Let's start by placing point \( A \) at the origin \((0, 0)\) and point \( B \) at \((1, 0)\) in the coordinate plane. We will rotate point \( A \) counterclockwise around point \( B \) by an angle \(\theta\) to get point \( A' \). The coordinates of \( A' \) after this rotation can be expressed as:
\[
A' = (1 + \cos \theta, \sin \theta)
\]

Next, we rotate point \( B \) clockwise around point \( A' \) by the same angle \(\theta\) to get point \( B' \). To find the coordinates of \( B' \), we first need the vector from \( A' \) to \( B \), which is:
\[
(1, 0) - (1 + \cos \theta, \sin \theta) = (-\cos \theta, -\sin \theta)
\]

Rotating this vector by \(-\theta\) (clockwise) around \( A' \), we use the rotation matrix:
\[
\begin{pmatrix}
\cos \theta & \sin \theta \\
-\sin \theta & \cos \theta
\end{pmatrix}
\]
Multiplying this matrix by the vector \((- \cos \theta, - \sin \theta)\), we get:
\[
\begin{pmatrix}
\cos \theta & \sin \theta \\
-\sin \theta & \cos \theta
\end{pmatrix}
\begin{pmatrix}
-\cos \theta \\
-\sin \theta
\end{pmatrix}
=
\begin{pmatrix}
-\cos^2 \theta - \sin^2 \theta \\
\cos \theta \sin \theta + \sin \theta \cos \theta
\end{pmatrix}
=
\begin{pmatrix}
-1 \\
0
\end{pmatrix}
\]

Adding this result to the coordinates of \( A' \), we get the coordinates of \( B' \):
\[
B' = (1 + \cos \theta, \sin \theta) + (-1, 0) = (\cos \theta, \sin \theta)
\]

We are given that the distance \( AB' = \frac{4}{3} \). Therefore, we need to calculate the distance between \( A \) and \( B' \):
\[
AB' = \sqrt{(\cos \theta - 0)^2 + (\sin \theta - 0)^2} = \sqrt{\cos^2 \theta + \sin^2 \theta} = \sqrt{1} = 1
\]

However, we need to account for the fact that \( AB' = \frac{4}{3} \). This suggests that there might be an error in our calculation. Let's re-evaluate the rotation step carefully.
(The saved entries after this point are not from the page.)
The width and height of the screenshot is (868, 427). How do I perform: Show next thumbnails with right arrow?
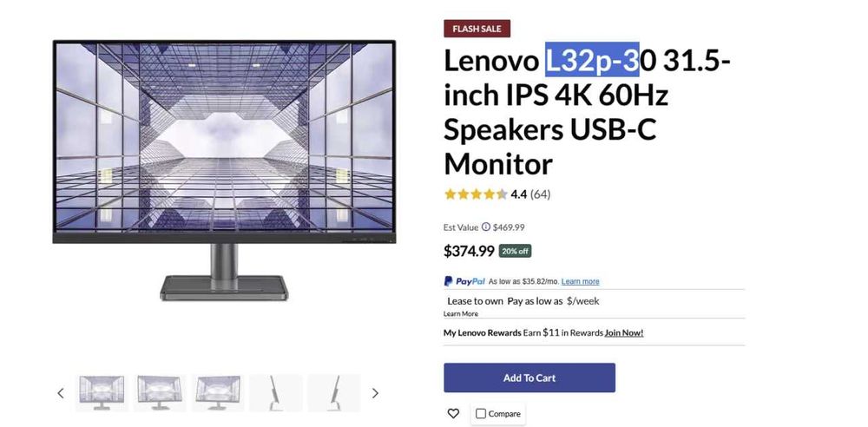(x=375, y=393)
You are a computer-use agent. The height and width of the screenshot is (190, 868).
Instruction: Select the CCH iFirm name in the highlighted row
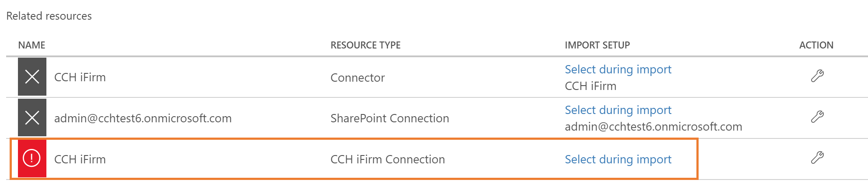pos(80,159)
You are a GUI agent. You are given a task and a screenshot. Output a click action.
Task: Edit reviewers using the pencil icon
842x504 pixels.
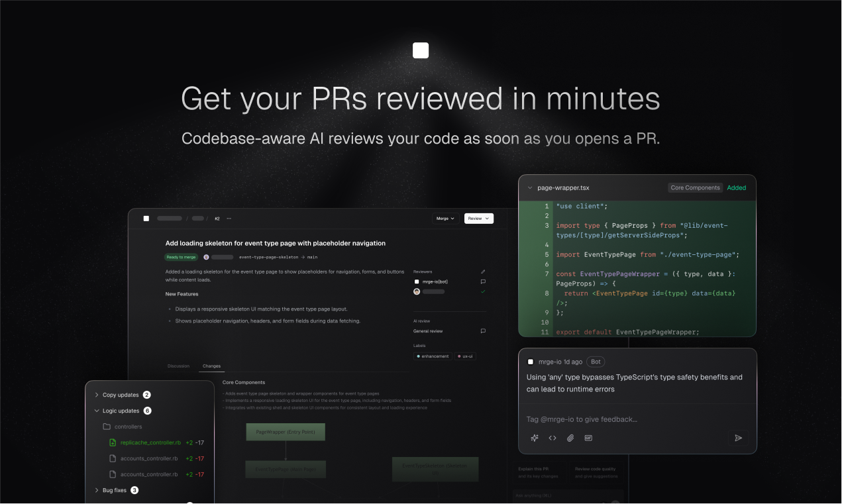pyautogui.click(x=483, y=272)
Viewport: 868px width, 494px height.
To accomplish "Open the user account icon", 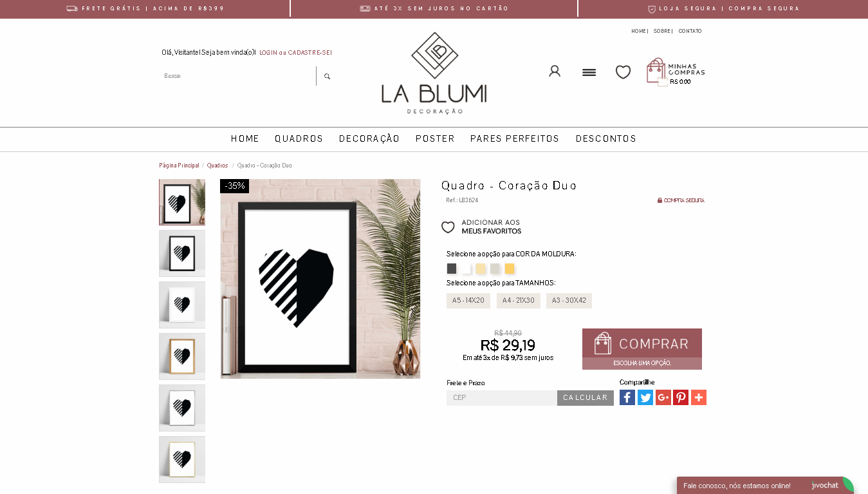I will coord(555,71).
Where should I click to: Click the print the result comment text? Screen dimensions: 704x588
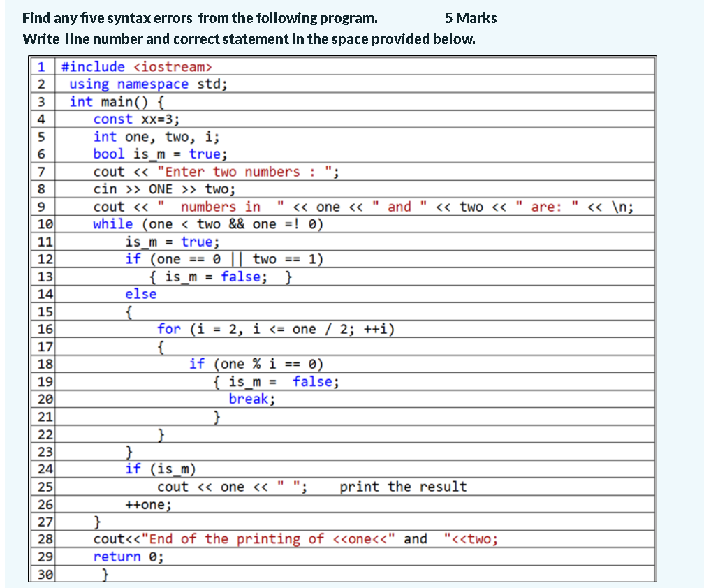pyautogui.click(x=403, y=486)
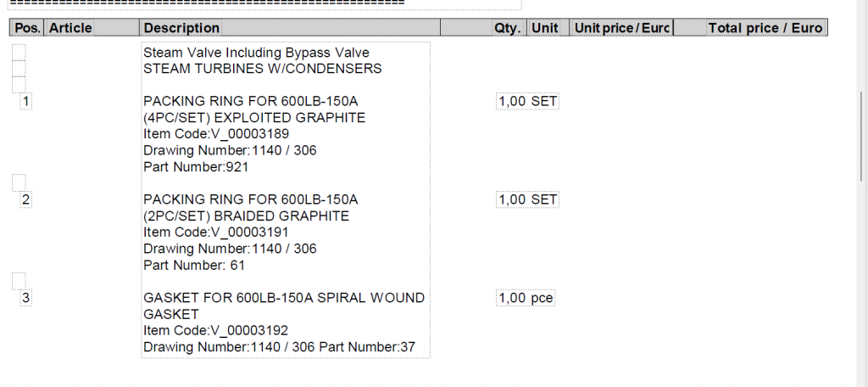Click "GASKET FOR 600LB-150A SPIRAL WOUND" line

pyautogui.click(x=284, y=298)
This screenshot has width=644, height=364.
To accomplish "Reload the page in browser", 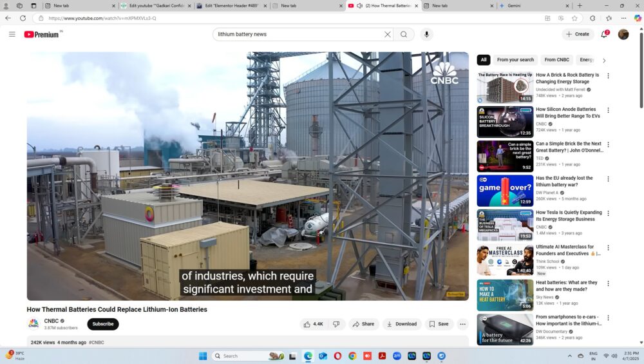I will click(23, 18).
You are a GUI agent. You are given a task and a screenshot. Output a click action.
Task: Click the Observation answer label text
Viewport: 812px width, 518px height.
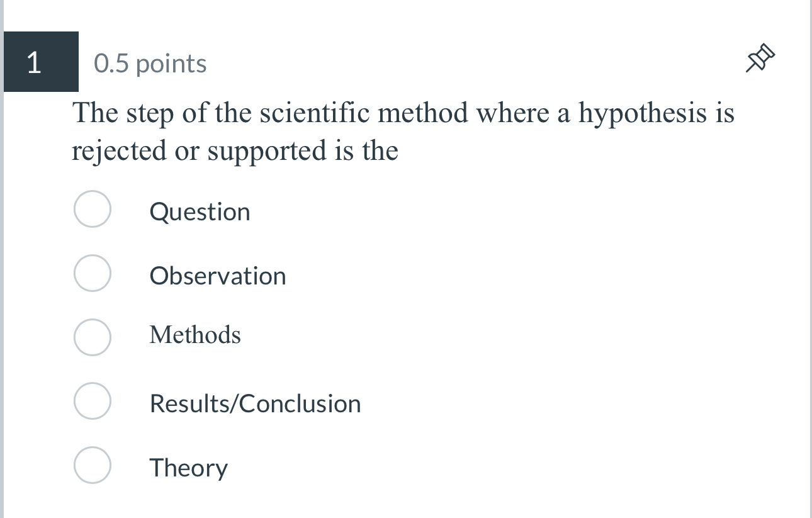coord(217,276)
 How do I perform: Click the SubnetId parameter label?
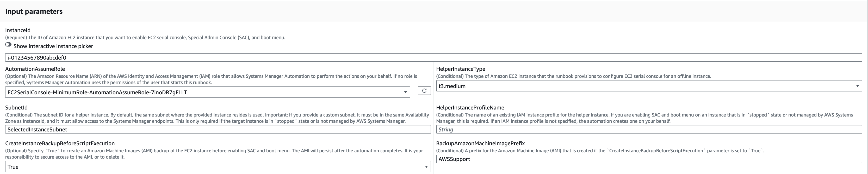pyautogui.click(x=17, y=107)
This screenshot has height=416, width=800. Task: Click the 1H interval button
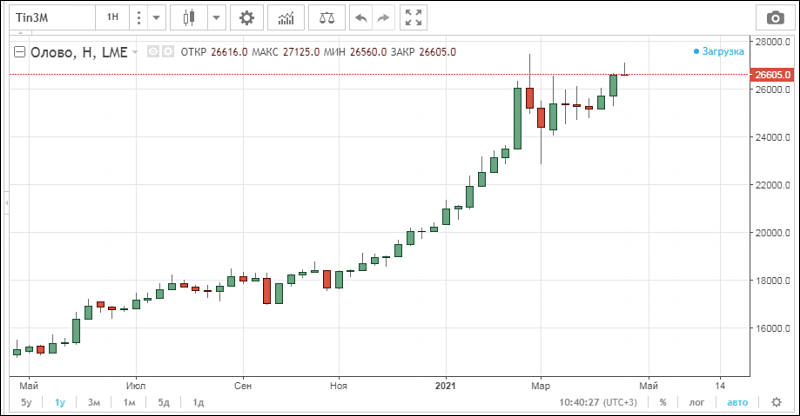click(113, 18)
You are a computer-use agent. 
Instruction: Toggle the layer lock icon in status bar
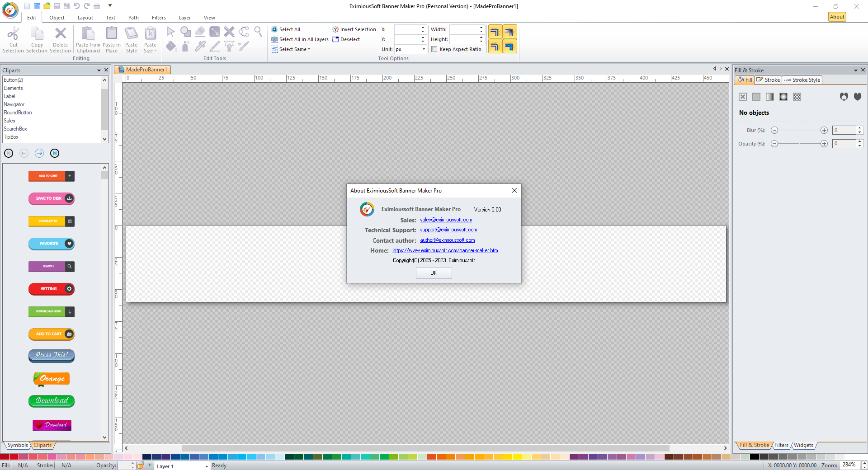click(x=141, y=465)
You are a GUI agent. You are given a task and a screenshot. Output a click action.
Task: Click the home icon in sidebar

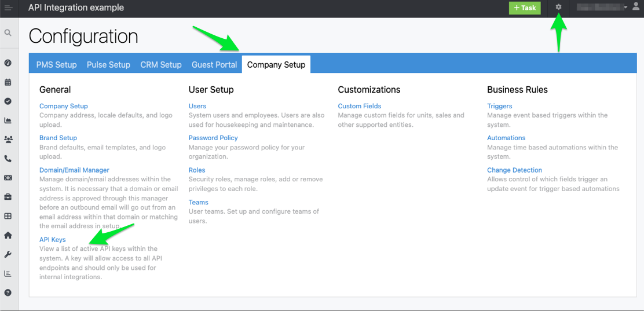pos(8,235)
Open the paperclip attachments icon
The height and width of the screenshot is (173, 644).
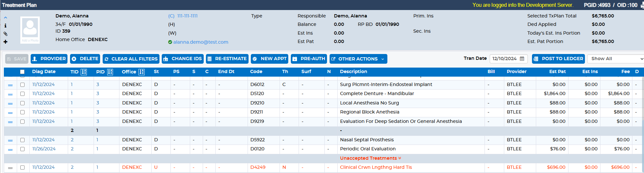[5, 34]
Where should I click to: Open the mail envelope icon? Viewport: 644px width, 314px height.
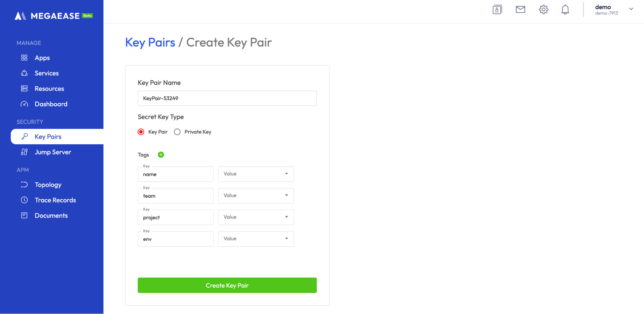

Revisiting the rotation step, we should correctly apply the rotation matrix to the vector \((- \cos \theta, - \sin \theta)\):
\[
\begin{pmatrix}
\cos \theta & \sin \theta \\
-\sin \theta & \cos \theta
\end{pmatrix}
\begin{pmatrix}
-\cos \theta \\
-\sin \theta
\end{pmatrix}
=
\begin{pmatrix}
-\cos^2 \theta - \sin^2 \theta \\
\cos \theta \sin \theta - \sin \theta \cos \theta
\end{pmatrix}
=
\begin{pmatrix}
-1 \\
0
\end{pmatrix}
\]

Adding this result to the coordinates of \( A' \), we get:
\[
B' = (1 + \cos \theta, \sin \theta) + (-1, 0) = (\cos \theta, \sin \theta)
\]

We need to correctly calculate the distance \( AB' \):
\[
AB' = \sqrt{(\cos \theta - 0)^2 + (\sin \theta - 0)^2} = \sqrt{\cos^2 \theta + \sin^2 \theta} = \sqrt{1} = 1
\]

We need to correctly account for the given distance \( AB' = \frac{4}{3} \). Let's re-evaluate the rotation step carefully.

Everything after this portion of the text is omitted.